La plupart des compagnies mélangent les générations et les constructeurs, et le passager qui regarde son billet ne sait pas toujours à quoi s’attendre. Chez Corsair, la question ne se pose plus. Le renouvellement de la flotte est terminé et la compagnie exploite une série d’A330neo, de l’ordre d’une petite dizaine d’appareils.

Le « neo » du nom n’est pas un habillage marketing. Il désigne la génération remotorisée de l’A330, équipée de Rolls-Royce Trent 7000.

Ce que change la remotorisation

Moins de carburant brûlé, moins de bruit au décollage, et un rayon d’action qui dépasse largement les douze heures de vol. De quoi rejoindre les Antilles ou l’océan Indien sans escale technique.

Une flotte composée d’un seul type d’appareil

L’idée peut sembler contraignante. Elle est en réalité très pratique, et plusieurs compagnies l’ont adoptée avant Corsair.

Quand tous vos avions sont identiques, vos mécaniciens travaillent sur une seule machine. Vos pièces détachées sont interchangeables.
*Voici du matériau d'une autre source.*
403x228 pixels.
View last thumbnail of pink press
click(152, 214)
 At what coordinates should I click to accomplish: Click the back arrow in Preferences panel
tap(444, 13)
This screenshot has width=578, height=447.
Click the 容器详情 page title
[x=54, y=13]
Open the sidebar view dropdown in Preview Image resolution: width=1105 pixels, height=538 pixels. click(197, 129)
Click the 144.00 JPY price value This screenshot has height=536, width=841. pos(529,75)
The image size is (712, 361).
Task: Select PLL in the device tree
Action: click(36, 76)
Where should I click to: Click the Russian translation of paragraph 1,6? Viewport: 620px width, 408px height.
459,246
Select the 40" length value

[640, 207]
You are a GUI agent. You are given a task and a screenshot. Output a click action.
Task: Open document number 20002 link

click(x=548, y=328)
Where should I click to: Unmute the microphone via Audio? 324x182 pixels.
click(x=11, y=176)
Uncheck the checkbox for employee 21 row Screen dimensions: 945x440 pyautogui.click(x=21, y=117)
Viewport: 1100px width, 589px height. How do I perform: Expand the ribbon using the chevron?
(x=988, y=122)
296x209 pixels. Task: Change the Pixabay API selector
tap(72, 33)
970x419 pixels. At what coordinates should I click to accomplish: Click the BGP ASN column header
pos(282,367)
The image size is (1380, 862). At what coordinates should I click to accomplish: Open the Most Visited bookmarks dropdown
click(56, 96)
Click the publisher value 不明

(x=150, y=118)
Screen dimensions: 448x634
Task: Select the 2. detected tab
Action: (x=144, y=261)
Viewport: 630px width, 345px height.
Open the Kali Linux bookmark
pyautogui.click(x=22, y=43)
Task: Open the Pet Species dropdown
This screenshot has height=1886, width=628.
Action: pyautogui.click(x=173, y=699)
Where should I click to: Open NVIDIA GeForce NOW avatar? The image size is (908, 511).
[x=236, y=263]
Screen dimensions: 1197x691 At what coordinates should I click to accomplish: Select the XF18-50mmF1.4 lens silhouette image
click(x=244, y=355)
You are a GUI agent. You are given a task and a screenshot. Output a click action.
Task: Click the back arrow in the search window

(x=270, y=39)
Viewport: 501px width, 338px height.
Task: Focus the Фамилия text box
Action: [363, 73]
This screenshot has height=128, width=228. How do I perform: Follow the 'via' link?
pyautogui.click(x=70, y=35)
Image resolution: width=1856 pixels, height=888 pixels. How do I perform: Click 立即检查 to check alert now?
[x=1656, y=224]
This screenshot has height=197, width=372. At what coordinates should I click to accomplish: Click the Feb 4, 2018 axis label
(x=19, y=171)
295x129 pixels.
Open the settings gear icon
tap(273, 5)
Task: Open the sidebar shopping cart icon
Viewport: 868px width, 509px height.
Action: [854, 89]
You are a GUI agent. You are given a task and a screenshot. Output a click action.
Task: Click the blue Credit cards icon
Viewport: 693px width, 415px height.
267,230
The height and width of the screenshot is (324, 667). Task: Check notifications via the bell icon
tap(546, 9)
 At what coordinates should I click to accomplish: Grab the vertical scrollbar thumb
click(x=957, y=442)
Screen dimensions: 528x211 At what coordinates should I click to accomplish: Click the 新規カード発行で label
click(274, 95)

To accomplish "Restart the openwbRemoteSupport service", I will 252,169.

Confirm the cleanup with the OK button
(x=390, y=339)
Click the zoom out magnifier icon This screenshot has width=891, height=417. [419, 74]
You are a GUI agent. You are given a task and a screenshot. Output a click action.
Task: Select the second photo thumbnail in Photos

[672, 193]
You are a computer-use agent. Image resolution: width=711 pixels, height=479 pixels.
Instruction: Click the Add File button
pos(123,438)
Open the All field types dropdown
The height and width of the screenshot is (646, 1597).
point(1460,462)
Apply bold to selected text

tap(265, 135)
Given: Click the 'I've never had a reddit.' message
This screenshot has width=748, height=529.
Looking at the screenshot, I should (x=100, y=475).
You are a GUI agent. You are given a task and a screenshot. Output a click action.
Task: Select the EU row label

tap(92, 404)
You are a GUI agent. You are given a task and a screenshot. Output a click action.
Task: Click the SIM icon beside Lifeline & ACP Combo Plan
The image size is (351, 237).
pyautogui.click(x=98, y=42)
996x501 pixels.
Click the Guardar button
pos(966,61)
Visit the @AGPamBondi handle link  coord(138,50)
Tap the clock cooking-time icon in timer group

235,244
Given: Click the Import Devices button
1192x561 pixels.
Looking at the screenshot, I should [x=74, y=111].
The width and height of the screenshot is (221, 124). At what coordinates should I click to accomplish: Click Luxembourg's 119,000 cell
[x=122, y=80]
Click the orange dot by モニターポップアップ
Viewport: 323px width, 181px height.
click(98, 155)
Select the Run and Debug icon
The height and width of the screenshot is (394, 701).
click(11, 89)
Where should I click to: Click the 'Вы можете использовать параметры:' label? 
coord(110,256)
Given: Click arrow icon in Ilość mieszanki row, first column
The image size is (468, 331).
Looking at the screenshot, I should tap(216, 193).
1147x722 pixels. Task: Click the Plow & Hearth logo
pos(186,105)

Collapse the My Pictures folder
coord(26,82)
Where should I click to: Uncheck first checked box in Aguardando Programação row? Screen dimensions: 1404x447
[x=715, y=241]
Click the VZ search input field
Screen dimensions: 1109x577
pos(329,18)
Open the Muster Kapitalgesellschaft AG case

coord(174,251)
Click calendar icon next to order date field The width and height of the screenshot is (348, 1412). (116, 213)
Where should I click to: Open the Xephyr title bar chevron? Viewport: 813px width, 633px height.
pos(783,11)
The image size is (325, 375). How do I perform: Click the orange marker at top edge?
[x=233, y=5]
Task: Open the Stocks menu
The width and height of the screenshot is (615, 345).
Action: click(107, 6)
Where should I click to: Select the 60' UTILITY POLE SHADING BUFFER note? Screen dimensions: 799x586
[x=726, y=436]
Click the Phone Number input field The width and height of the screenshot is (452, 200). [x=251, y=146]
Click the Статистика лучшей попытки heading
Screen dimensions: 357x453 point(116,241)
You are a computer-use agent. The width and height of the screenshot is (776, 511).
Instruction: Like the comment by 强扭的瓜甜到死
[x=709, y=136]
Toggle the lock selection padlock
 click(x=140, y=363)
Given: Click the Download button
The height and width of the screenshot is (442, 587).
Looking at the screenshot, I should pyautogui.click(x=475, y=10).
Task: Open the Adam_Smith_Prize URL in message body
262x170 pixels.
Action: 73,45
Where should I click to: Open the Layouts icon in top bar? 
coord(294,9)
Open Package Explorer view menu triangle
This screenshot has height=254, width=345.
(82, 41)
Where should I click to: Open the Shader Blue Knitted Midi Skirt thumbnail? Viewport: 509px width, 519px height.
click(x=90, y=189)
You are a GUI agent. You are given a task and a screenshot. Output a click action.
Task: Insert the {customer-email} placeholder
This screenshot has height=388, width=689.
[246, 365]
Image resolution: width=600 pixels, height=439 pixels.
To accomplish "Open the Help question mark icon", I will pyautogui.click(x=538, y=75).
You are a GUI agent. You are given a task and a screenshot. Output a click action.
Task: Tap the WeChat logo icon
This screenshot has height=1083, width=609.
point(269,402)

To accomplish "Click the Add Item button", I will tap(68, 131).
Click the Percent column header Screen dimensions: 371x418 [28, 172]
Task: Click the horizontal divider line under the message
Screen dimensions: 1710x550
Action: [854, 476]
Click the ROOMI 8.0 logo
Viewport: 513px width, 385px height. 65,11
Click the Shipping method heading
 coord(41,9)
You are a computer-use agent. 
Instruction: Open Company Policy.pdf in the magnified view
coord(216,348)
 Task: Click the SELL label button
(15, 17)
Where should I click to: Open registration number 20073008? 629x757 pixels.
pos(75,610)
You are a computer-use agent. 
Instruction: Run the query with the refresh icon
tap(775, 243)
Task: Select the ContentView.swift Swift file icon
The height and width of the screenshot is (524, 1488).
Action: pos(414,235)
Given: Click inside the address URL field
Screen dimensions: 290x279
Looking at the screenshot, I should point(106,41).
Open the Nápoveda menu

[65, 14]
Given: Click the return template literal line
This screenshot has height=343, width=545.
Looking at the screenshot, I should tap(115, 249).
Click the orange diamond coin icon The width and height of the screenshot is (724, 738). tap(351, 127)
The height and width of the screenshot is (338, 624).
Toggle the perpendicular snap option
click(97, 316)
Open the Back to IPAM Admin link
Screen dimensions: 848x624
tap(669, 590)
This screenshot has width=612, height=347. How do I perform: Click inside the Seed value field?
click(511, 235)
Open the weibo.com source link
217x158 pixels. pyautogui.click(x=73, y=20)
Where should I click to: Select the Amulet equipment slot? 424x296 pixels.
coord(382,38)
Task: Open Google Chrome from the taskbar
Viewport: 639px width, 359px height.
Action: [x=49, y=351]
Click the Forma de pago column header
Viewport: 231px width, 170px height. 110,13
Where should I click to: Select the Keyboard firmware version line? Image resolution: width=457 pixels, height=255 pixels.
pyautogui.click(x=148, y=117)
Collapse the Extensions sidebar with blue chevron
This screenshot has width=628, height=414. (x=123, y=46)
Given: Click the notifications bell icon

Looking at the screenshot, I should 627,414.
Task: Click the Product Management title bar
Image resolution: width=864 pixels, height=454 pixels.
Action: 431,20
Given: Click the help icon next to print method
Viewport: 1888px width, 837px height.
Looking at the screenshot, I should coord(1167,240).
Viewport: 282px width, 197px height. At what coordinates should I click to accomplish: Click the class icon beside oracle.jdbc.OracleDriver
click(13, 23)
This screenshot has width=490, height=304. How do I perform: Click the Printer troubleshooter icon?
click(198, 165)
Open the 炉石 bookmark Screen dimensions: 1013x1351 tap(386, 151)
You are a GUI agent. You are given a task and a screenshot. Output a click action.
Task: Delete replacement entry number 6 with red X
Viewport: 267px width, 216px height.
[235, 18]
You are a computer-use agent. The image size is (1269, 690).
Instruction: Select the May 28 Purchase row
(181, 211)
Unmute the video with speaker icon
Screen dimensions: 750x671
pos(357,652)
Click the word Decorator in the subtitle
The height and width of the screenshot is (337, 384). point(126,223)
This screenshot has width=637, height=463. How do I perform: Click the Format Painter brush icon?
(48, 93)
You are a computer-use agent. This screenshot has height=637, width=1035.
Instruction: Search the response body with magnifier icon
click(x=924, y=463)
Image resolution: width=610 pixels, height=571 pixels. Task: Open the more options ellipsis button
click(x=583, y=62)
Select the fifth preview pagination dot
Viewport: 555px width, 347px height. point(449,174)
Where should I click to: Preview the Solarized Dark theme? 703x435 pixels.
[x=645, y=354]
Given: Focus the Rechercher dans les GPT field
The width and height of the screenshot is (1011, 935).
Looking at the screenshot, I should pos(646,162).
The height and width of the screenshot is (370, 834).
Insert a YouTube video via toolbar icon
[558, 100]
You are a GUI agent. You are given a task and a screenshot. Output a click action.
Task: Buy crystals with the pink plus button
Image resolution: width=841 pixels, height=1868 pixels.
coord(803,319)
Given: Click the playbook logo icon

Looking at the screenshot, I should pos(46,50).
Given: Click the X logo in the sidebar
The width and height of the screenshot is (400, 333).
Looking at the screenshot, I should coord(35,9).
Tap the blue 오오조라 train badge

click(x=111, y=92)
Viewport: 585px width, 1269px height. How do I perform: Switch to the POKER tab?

Vos pilotes sont qualifiés sur un seul type et peuvent tous voler sur n’importe quel appareil du parc. Le jour où un avion tombe en panne le matin du départ, on en substitue un autre sans réorganiser la moitié du planning.

Pour le voyageur, ça ne se voit pas. Ça se sent, en revanche, sur la régularité : une flotte homogène encaisse mieux les aléas qu’un parc dépareillé. Corsair a mis plusieurs années à y arriver, en retirant progressivement ses anciens appareils au fur et à mesure des livraisons.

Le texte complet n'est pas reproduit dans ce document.